(DATASET EXTRACT begins)
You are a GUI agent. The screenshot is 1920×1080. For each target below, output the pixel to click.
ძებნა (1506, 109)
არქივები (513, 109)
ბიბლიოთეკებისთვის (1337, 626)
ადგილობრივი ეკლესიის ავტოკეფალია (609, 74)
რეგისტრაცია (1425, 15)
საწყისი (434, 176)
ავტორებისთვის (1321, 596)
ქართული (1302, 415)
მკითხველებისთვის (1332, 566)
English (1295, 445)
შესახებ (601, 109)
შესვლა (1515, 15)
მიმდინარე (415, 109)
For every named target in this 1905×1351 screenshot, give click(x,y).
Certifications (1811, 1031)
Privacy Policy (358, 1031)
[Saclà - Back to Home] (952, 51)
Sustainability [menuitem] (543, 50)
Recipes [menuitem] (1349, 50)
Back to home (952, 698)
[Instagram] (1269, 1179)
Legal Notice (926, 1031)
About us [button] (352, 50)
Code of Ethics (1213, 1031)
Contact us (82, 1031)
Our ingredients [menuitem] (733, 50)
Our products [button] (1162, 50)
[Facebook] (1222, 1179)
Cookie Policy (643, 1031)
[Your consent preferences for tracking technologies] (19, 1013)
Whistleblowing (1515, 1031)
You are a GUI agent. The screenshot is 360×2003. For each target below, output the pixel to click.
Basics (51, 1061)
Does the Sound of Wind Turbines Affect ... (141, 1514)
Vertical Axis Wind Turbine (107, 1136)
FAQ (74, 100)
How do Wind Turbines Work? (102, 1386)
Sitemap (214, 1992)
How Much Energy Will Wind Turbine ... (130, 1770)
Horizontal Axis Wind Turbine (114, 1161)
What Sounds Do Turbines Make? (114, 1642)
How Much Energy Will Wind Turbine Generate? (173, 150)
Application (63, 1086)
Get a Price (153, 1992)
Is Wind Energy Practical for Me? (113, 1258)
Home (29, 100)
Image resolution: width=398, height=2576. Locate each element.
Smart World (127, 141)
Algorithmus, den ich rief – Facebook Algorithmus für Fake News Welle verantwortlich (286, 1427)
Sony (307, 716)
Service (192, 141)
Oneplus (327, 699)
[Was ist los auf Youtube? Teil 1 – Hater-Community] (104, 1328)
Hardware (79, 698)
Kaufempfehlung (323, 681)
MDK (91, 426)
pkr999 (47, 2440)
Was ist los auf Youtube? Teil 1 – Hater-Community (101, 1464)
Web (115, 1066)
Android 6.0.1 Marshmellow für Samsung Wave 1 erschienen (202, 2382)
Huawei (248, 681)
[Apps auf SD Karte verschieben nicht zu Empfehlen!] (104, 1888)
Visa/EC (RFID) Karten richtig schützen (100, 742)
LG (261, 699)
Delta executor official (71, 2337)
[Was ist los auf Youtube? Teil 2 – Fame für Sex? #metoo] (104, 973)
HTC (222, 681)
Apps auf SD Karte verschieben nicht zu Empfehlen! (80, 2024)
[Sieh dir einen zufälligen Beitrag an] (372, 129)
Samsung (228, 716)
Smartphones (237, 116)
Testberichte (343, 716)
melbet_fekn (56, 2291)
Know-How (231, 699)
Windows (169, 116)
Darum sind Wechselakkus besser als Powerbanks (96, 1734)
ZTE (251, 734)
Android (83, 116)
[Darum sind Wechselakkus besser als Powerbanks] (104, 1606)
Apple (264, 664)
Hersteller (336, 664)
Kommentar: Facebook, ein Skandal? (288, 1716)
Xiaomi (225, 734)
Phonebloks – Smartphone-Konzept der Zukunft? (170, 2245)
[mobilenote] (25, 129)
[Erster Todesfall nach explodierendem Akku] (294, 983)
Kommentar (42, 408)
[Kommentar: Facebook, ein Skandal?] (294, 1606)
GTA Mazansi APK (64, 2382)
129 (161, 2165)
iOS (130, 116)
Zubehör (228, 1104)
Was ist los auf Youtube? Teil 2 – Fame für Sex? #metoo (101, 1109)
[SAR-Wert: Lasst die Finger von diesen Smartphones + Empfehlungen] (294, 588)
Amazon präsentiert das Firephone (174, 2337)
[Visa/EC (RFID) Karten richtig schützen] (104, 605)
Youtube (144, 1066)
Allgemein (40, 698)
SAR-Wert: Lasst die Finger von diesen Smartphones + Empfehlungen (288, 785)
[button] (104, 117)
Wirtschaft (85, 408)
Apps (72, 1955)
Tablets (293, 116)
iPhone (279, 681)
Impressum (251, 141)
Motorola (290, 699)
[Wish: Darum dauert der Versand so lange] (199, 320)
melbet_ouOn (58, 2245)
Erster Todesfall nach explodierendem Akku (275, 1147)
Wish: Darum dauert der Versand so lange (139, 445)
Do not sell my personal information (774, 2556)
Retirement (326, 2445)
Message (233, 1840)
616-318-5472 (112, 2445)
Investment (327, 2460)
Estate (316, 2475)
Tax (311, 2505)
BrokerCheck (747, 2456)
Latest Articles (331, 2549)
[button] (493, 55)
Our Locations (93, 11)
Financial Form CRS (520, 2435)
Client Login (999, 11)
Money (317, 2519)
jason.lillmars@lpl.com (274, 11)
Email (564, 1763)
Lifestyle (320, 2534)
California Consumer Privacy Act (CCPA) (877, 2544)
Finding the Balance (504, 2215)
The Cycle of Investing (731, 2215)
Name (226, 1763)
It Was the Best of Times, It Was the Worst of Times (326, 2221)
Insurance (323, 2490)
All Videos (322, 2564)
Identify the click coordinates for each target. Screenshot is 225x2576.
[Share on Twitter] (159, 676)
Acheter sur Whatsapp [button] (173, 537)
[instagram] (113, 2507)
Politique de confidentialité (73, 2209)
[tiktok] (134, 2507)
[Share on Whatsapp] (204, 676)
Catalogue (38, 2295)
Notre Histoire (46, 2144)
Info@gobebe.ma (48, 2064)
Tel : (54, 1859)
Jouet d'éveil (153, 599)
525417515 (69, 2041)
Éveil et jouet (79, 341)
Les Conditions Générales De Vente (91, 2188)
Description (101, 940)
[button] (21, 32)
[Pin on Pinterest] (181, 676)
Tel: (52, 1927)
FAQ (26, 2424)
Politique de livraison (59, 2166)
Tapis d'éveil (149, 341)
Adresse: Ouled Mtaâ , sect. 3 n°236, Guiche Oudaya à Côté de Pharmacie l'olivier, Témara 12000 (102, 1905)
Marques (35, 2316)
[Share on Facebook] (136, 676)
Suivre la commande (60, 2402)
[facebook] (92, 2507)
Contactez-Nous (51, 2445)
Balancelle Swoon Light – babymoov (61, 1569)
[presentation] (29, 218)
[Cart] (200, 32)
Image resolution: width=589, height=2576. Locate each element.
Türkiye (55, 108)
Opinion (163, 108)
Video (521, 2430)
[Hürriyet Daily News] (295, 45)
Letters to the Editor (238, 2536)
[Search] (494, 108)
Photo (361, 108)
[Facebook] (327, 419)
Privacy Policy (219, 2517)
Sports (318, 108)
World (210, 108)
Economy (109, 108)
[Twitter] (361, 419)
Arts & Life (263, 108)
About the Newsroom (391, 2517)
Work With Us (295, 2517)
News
(DATASET EXTRACT ends)
* TASK PROMPT *
When you copy the data, keep every line word for word.

* TASK ANSWER *
You are a GUI agent. The screenshot is 1920×1080. For each target below, output the pixel to click.
ძებნა (1506, 109)
არქივები (513, 109)
ბიბლიოთეკებისთვის (1337, 626)
ადგილობრივი ეკლესიის ავტოკეფალია (609, 74)
რეგისტრაცია (1425, 15)
საწყისი (434, 176)
ავტორებისთვის (1321, 596)
ქართული (1302, 415)
მკითხველებისთვის (1332, 566)
English (1295, 445)
შესახებ (601, 109)
შესვლა (1515, 15)
მიმდინარე (415, 109)
For every named target in this 1905×1351 screenshot, give click(x,y).
Certifications (1811, 1031)
Privacy Policy (358, 1031)
[Saclà - Back to Home] (952, 51)
Sustainability [menuitem] (543, 50)
Recipes [menuitem] (1349, 50)
Back to home (952, 698)
[Instagram] (1269, 1179)
Legal Notice (926, 1031)
About us [button] (352, 50)
Code of Ethics (1213, 1031)
Contact us (82, 1031)
Our ingredients [menuitem] (733, 50)
Our products [button] (1162, 50)
[Facebook] (1222, 1179)
Cookie Policy (643, 1031)
[Your consent preferences for tracking technologies] (19, 1013)
Whistleblowing (1515, 1031)
You are a GUI agent. The screenshot is 360×2003. For each target below, output the pixel to click.
Basics (51, 1061)
Does the Sound of Wind Turbines Affect ... (141, 1514)
Vertical Axis Wind Turbine (107, 1136)
FAQ (74, 100)
How do Wind Turbines Work? (102, 1386)
Sitemap (214, 1992)
How Much Energy Will Wind Turbine ... (130, 1770)
Horizontal Axis Wind Turbine (114, 1161)
What Sounds Do Turbines Make? (114, 1642)
How Much Energy Will Wind Turbine Generate? (173, 150)
Application (63, 1086)
Get a Price (153, 1992)
Is Wind Energy Practical for Me? (113, 1258)
Home (29, 100)
Image resolution: width=398, height=2576. Locate each element.
Smart World (127, 141)
Algorithmus, den ich rief – Facebook Algorithmus für Fake News Welle verantwortlich (286, 1427)
Sony (307, 716)
Service (192, 141)
Oneplus (327, 699)
[Was ist los auf Youtube? Teil 1 – Hater-Community] (104, 1328)
Hardware (79, 698)
Kaufempfehlung (323, 681)
MDK (91, 426)
pkr999 (47, 2440)
Was ist los auf Youtube? Teil 1 – Hater-Community (101, 1464)
Web (115, 1066)
Android 6.0.1 Marshmellow für Samsung Wave 1 erschienen (202, 2382)
Huawei (248, 681)
[Apps auf SD Karte verschieben nicht zu Empfehlen!] (104, 1888)
Visa/EC (RFID) Karten richtig schützen (100, 742)
LG (261, 699)
Delta executor official (71, 2337)
[Was ist los auf Youtube? Teil 2 – Fame für Sex? #metoo] (104, 973)
HTC (222, 681)
Apps auf SD Karte verschieben nicht zu Empfehlen! (80, 2024)
[Sieh dir einen zufälligen Beitrag an] (372, 129)
Samsung (228, 716)
Smartphones (237, 116)
Testberichte (343, 716)
melbet_fekn (56, 2291)
Know-How (231, 699)
Windows (169, 116)
Darum sind Wechselakkus besser als Powerbanks (96, 1734)
ZTE (251, 734)
Android (83, 116)
[Darum sind Wechselakkus besser als Powerbanks] (104, 1606)
Apple (264, 664)
Hersteller (336, 664)
Kommentar: Facebook, ein Skandal? (288, 1716)
Xiaomi (225, 734)
Phonebloks – Smartphone-Konzept der Zukunft? (170, 2245)
[mobilenote] (25, 129)
[Erster Todesfall nach explodierendem Akku] (294, 983)
Kommentar (42, 408)
[Kommentar: Facebook, ein Skandal?] (294, 1606)
GTA Mazansi APK (64, 2382)
129 (161, 2165)
iOS (130, 116)
Zubehör (228, 1104)
Was ist los auf Youtube? Teil 2 – Fame für Sex? #metoo (101, 1109)
[SAR-Wert: Lasst die Finger von diesen Smartphones + Empfehlungen] (294, 588)
Amazon präsentiert das Firephone (174, 2337)
[Visa/EC (RFID) Karten richtig schützen] (104, 605)
Youtube (144, 1066)
Allgemein (40, 698)
SAR-Wert: Lasst die Finger von diesen Smartphones + Empfehlungen (288, 785)
[button] (104, 117)
Wirtschaft (85, 408)
Apps (72, 1955)
Tablets (293, 116)
iPhone (279, 681)
Impressum (251, 141)
Motorola (290, 699)
[Wish: Darum dauert der Versand so lange] (199, 320)
melbet_ouOn (58, 2245)
Erster Todesfall nach explodierendem Akku (275, 1147)
Wish: Darum dauert der Versand so lange (139, 445)
Do not sell my personal information (774, 2556)
Retirement (326, 2445)
Message (233, 1840)
616-318-5472 (112, 2445)
Investment (327, 2460)
Estate (316, 2475)
Tax (311, 2505)
BrokerCheck (747, 2456)
Latest Articles (331, 2549)
[button] (493, 55)
Our Locations (93, 11)
Financial Form CRS (520, 2435)
Client Login (999, 11)
Money (317, 2519)
jason.lillmars@lpl.com (274, 11)
Email (564, 1763)
Lifestyle (320, 2534)
California Consumer Privacy Act (CCPA) (877, 2544)
Finding the Balance (504, 2215)
The Cycle of Investing (731, 2215)
Name (226, 1763)
It Was the Best of Times, It Was the Worst of Times (326, 2221)
Insurance (323, 2490)
All Videos (322, 2564)
Identify the click coordinates for each target. Screenshot is 225x2576.
[Share on Twitter] (159, 676)
Acheter sur Whatsapp [button] (173, 537)
[instagram] (113, 2507)
Politique de confidentialité (73, 2209)
[tiktok] (134, 2507)
[Share on Whatsapp] (204, 676)
Catalogue (38, 2295)
Notre Histoire (46, 2144)
Info@gobebe.ma (48, 2064)
Tel : (54, 1859)
Jouet d'éveil (153, 599)
525417515 (69, 2041)
Éveil et jouet (79, 341)
Les Conditions Générales De Vente (91, 2188)
Description (101, 940)
[button] (21, 32)
[Pin on Pinterest] (181, 676)
Tel: (52, 1927)
FAQ (26, 2424)
Politique de livraison (59, 2166)
Tapis d'éveil (149, 341)
Adresse: Ouled Mtaâ , sect. 3 n°236, Guiche Oudaya à Côté de Pharmacie l'olivier, Témara 12000 (102, 1905)
Marques (35, 2316)
[Share on Facebook] (136, 676)
Suivre la commande (60, 2402)
[facebook] (92, 2507)
Contactez-Nous (51, 2445)
Balancelle Swoon Light – babymoov (61, 1569)
[presentation] (29, 218)
[Cart] (200, 32)
Image resolution: width=589, height=2576. Locate each element.
Türkiye (55, 108)
Opinion (163, 108)
Video (521, 2430)
[Hürriyet Daily News] (295, 45)
Letters to the Editor (238, 2536)
[Search] (494, 108)
Photo (361, 108)
[Facebook] (327, 419)
Privacy Policy (219, 2517)
Sports (318, 108)
World (210, 108)
Economy (109, 108)
[Twitter] (361, 419)
Arts & Life (263, 108)
About the Newsroom (391, 2517)
Work With Us (295, 2517)
News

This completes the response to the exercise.